“The Many Faces Of Evil”: In The GOP, Personality Is Not Policy
As we know, Mitt Romney is not all that likeable. Now Mike Huckabee, there’s a likeable guy. He used to say (and maybe still does) that he’s a conservative, but he’s not angry about it. It was a clever line, positing himself as the happy warrior and other Republicans as needlessly unpleasant. Huckabee has an easy smile and a friendly laugh. He plays bass. He invites liberals on his television and radio shows to have respectful discussions about issues.

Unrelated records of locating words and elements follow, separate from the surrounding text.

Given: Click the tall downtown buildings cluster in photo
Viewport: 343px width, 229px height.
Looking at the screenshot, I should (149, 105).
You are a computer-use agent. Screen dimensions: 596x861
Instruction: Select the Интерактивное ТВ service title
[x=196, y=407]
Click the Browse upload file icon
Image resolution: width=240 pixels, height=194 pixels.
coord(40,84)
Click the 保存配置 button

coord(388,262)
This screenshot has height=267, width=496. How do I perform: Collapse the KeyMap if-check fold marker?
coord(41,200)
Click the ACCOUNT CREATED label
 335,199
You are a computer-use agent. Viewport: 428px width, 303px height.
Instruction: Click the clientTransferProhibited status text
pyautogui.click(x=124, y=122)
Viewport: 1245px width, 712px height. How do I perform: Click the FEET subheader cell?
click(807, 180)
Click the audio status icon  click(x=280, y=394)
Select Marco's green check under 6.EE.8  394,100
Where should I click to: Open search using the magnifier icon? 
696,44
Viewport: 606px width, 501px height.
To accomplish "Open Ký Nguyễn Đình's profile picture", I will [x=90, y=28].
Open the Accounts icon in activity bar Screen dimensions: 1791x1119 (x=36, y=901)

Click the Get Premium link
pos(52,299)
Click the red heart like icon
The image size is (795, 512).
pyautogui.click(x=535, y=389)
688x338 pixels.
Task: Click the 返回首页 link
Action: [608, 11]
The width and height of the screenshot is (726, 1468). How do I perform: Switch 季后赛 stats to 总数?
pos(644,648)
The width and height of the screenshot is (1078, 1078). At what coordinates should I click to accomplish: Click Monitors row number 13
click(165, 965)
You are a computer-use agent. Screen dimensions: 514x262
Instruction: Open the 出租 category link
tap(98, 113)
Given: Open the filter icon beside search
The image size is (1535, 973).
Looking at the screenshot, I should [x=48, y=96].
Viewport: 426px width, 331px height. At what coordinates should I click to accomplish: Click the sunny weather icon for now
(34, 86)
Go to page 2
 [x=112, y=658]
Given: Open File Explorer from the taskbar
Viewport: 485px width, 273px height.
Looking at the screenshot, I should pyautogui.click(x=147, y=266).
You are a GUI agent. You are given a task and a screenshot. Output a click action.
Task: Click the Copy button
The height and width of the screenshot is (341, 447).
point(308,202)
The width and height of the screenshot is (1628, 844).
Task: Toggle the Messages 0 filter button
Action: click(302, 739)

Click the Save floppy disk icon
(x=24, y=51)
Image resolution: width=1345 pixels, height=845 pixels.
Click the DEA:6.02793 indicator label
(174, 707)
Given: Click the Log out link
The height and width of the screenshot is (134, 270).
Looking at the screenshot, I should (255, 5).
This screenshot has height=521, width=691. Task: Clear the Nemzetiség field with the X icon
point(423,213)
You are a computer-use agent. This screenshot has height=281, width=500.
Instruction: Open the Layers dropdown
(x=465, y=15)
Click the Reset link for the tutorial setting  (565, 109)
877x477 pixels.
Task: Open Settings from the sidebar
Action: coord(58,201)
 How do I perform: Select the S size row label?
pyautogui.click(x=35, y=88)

So how do we interpret it when Huckabee allows fundraising letters to be sent out under his name that say things like this:
“Listen, you’re a person of faith and so am I. In his administration and now on his re-election campaign, President Obama has surrounded himself with morally repugnant political whores with misshapen values and gutter-level ethics.”
Yeesh. Should this lead us to change our opinion of Huckabee? Or can you be a likeable guy and a vicious partisan at the same time? Now maybe Huckabee never saw the letter, but I doubt it. It’s not like he’s running a corporation with 50,000 employees that puts out hundreds of documents every day. And honestly, I always found Huckabee to be a contradiction, someone with a pleasant persona and some decidedly unpleasant views. But this is a good reminder that we shouldn’t substitute our impressions of someone’s manner for a judgment about how they’ll perform in their public duties.
This works in the opposite direction, too. Let’s take Rick Santorum. His views on just about everything are pretty much what Mike Huckabee’s are. He got a lot of attention for his harshly judgmental opinions about gay people, but I can’t remember Huckabee ever saying anything substantively different. The reason Santorum stands out is that he is a deeply unpleasant person. He always looks like he just stepped in dog poop, the dog poop being the moral sewer that is American culture. You can see him tense up when he’s confronted by people who disagrees with him, while Huckabee smiles and laughs, disarming people with his affability. But they both believe the same things. I doubt a Huckabee presidency would have been much different from a Santorum presidency.
It’s easy to get this kind of misleading impression about someone, particularly because figuring out the substance of what someone believes can be a lengthy and tedious process, but we’re all very good at making quick judgments about whether or not we like a person. And the consequences can be serious. You might remember that when John Roberts got nominated to the Supreme Court, he was roundly praised for being so personable and reasonable. He smiled and spoke slowly and carefully. He talked in baseball metaphors. Everything about his manner made him seem moderate and thoughtful. And in the end, he turned out to be the very definition of a radical conservative judicial activist.